We would be remiss in not mentioning the increasing importance of transformer architectures in computer vision and robotics. A transformer network can be viewed as deep multi-layer neural network whose connections can be rewired during training, through a process called attention. This architecture has led to the breakthrough of large language models or LLMs, which take a large context of tokens and produce a next-token probability distribution , which is then sampled to output a response to an input prompt.

In computer vision, vision transformers or VITs use this same architecture, by tokenizing an image and provide it as part of the context.

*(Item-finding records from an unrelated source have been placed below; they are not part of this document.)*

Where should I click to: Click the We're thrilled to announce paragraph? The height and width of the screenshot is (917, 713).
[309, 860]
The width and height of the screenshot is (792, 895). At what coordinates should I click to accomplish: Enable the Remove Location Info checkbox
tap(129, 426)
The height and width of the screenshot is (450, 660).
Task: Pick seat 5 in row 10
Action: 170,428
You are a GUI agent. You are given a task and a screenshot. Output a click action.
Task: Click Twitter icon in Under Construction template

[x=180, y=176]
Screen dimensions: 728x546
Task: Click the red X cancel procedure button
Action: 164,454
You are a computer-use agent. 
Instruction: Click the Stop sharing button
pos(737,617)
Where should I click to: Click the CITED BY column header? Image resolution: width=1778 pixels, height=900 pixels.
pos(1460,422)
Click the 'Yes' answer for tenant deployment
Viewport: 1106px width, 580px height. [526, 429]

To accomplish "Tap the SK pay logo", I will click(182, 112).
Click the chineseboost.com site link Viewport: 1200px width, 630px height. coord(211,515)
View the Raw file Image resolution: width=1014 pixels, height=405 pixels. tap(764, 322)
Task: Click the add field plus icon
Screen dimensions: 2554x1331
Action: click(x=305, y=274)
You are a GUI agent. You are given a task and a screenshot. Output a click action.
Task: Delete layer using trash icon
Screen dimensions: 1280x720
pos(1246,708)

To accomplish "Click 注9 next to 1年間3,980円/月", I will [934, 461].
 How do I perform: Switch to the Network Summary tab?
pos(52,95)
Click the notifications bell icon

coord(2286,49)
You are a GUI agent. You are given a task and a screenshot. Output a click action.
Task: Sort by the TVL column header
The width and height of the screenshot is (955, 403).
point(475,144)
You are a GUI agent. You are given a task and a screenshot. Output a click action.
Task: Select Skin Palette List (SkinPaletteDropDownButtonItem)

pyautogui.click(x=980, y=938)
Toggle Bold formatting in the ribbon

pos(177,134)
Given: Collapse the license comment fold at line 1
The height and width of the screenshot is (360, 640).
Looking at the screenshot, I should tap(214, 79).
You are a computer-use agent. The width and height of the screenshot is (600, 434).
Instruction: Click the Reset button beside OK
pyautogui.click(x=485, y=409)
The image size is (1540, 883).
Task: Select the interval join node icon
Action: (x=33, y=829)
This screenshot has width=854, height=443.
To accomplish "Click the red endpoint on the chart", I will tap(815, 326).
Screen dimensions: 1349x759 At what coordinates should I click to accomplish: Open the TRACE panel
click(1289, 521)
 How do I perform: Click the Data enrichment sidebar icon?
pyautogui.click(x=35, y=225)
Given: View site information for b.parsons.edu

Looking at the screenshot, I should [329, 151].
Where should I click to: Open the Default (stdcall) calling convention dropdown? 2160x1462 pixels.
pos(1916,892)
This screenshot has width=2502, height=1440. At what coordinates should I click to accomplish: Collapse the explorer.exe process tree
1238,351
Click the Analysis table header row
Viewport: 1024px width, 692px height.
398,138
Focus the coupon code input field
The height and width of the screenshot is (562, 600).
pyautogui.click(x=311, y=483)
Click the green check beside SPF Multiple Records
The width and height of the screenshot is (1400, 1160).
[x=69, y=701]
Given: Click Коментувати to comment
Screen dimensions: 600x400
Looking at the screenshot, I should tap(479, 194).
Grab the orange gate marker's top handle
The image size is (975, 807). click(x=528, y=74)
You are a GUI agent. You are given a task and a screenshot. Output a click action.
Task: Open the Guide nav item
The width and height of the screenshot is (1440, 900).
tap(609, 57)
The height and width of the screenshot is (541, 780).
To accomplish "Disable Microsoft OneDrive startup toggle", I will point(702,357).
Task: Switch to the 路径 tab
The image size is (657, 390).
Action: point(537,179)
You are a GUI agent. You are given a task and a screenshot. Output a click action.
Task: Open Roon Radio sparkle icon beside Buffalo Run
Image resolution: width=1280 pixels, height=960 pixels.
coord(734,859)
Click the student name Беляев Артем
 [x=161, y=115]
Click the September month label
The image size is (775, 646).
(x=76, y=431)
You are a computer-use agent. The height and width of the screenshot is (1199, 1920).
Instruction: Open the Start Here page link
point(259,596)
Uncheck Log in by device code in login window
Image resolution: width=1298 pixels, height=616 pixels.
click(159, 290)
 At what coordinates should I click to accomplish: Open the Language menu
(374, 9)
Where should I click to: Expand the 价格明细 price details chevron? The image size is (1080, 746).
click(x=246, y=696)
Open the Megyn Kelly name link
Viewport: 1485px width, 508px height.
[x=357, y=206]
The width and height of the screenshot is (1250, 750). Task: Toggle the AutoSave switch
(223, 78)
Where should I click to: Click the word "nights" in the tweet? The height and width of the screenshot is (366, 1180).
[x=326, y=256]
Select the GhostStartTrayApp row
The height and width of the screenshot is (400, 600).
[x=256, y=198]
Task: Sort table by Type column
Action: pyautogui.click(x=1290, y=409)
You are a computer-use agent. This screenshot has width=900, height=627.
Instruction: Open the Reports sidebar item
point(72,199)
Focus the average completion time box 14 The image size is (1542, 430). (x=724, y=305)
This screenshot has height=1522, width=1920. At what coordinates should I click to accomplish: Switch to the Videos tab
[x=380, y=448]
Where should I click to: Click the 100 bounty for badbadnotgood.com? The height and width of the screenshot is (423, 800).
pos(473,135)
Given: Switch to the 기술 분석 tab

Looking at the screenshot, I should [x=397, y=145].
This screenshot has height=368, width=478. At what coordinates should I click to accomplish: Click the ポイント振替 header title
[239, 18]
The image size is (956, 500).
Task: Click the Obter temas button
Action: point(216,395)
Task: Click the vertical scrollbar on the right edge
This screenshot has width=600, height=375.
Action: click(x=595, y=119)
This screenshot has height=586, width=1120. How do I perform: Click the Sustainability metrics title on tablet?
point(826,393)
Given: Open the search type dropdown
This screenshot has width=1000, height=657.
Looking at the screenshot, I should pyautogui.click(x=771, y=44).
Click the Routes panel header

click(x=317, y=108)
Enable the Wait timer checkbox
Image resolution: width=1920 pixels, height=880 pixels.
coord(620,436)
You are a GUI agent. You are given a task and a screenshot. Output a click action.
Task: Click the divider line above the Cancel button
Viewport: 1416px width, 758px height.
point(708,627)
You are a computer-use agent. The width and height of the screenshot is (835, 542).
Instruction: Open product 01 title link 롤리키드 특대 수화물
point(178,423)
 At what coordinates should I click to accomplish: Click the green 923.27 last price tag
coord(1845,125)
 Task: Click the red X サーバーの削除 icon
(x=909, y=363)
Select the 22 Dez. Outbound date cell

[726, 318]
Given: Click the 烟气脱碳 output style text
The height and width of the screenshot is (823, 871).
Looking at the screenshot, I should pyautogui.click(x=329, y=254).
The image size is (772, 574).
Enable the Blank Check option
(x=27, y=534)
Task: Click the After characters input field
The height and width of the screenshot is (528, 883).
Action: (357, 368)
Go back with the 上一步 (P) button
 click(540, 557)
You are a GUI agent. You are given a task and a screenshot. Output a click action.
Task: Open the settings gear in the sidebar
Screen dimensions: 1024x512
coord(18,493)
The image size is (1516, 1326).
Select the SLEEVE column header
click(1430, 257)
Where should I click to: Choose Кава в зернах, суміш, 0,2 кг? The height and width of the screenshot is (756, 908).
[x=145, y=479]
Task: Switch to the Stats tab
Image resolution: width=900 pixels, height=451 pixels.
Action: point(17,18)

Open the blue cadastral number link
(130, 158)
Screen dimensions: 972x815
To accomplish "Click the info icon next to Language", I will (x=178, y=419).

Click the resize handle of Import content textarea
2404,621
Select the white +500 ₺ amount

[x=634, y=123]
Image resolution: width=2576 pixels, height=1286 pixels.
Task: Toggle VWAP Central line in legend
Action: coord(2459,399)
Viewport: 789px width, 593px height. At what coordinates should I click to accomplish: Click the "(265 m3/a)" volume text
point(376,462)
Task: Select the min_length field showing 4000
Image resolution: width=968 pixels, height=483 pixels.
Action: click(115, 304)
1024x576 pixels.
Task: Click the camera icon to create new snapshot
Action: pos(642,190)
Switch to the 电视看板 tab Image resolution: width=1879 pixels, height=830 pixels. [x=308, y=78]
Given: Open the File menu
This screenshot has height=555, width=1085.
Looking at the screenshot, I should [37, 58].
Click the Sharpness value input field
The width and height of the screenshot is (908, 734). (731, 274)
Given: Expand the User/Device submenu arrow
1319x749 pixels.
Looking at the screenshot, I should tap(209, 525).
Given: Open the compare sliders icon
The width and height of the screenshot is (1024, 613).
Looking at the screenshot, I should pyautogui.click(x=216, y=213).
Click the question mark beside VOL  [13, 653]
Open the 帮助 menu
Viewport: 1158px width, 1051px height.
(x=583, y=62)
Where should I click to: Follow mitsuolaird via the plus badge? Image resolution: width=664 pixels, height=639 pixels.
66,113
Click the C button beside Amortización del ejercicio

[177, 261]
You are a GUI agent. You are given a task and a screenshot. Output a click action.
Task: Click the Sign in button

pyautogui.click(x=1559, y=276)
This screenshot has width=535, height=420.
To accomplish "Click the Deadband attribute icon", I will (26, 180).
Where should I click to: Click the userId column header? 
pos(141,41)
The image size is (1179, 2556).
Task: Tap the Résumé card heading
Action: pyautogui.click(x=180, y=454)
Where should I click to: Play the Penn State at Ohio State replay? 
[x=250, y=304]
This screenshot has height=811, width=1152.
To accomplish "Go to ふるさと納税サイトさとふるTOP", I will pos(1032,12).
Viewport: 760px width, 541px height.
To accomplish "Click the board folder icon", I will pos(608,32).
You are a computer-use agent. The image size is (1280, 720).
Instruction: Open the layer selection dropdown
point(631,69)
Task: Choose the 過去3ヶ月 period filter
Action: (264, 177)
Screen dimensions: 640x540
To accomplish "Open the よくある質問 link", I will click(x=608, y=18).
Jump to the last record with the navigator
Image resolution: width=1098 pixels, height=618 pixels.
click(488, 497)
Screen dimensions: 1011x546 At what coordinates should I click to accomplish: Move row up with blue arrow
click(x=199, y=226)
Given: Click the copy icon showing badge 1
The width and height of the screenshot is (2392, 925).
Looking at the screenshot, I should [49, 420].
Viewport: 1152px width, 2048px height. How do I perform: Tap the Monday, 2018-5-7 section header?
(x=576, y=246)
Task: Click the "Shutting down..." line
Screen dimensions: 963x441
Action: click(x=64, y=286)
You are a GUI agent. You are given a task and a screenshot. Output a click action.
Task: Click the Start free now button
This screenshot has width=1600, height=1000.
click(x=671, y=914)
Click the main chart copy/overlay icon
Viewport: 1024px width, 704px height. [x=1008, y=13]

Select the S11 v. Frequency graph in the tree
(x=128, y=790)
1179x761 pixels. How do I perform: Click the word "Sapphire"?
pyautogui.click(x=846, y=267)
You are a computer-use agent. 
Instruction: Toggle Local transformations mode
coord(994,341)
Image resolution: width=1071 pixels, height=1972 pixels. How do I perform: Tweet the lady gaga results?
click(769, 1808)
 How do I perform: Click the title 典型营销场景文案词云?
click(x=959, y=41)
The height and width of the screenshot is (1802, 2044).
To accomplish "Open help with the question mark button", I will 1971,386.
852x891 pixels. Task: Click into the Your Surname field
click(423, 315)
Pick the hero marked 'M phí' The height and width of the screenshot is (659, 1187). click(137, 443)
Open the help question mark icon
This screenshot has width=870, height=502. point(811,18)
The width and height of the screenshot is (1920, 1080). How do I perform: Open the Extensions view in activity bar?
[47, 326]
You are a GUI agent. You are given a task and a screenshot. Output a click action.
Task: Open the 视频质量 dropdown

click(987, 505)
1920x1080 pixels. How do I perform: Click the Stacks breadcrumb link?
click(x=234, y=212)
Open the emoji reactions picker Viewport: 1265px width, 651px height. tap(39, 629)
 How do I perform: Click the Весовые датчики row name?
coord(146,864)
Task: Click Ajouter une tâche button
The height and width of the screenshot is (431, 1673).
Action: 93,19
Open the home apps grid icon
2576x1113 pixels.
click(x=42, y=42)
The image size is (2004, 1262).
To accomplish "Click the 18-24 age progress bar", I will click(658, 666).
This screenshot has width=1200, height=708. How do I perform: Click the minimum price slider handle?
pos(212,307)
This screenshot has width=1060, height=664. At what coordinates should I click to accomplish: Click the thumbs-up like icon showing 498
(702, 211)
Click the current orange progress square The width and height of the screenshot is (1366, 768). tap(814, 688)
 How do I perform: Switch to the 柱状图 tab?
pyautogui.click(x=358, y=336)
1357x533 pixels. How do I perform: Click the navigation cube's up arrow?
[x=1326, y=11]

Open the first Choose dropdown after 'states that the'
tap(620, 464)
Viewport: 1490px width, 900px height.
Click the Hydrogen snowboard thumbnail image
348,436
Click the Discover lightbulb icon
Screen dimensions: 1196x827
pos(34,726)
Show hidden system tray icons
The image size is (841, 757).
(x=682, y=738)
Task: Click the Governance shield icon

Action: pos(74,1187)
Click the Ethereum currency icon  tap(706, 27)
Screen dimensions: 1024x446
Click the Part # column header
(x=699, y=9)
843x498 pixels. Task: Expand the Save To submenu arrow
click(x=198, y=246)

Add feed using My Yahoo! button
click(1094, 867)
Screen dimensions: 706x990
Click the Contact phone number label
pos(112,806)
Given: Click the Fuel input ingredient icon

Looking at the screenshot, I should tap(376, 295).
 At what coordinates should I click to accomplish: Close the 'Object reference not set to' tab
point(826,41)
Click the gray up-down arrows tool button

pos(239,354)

This allows LLM-style models to then answer questions about images, or perform traditional computer vision tasks such as object detection, image segmentation, and much more.

One step beyond VITs are vision-language-action models, specifically crafted for use in robots. They take not only visual input alongside language prompts, but also other signals such as joint angles (in case of articulated robotics), orientation sensors, etc… And, more importantly, they are trained to also output actions via specialized output heads, matched to the particular robot architecture that is targeted.

A drawback of transformer-based methods is that they take a large aount of time and effort to train, and running the models on embedded computers is also a challenge. Hence, convolutional architectures remain competetive in robotics, especially when computational resources are constrained and/or there are constraints on communication that prevent calling a remote API. However, this is an intense area of study and the mix between fully connected, convolutional, and transformer architectures is sure to shift.

While we do not discuss transformer architectures in detail here, some pointers into the literature are provided in section 5.7.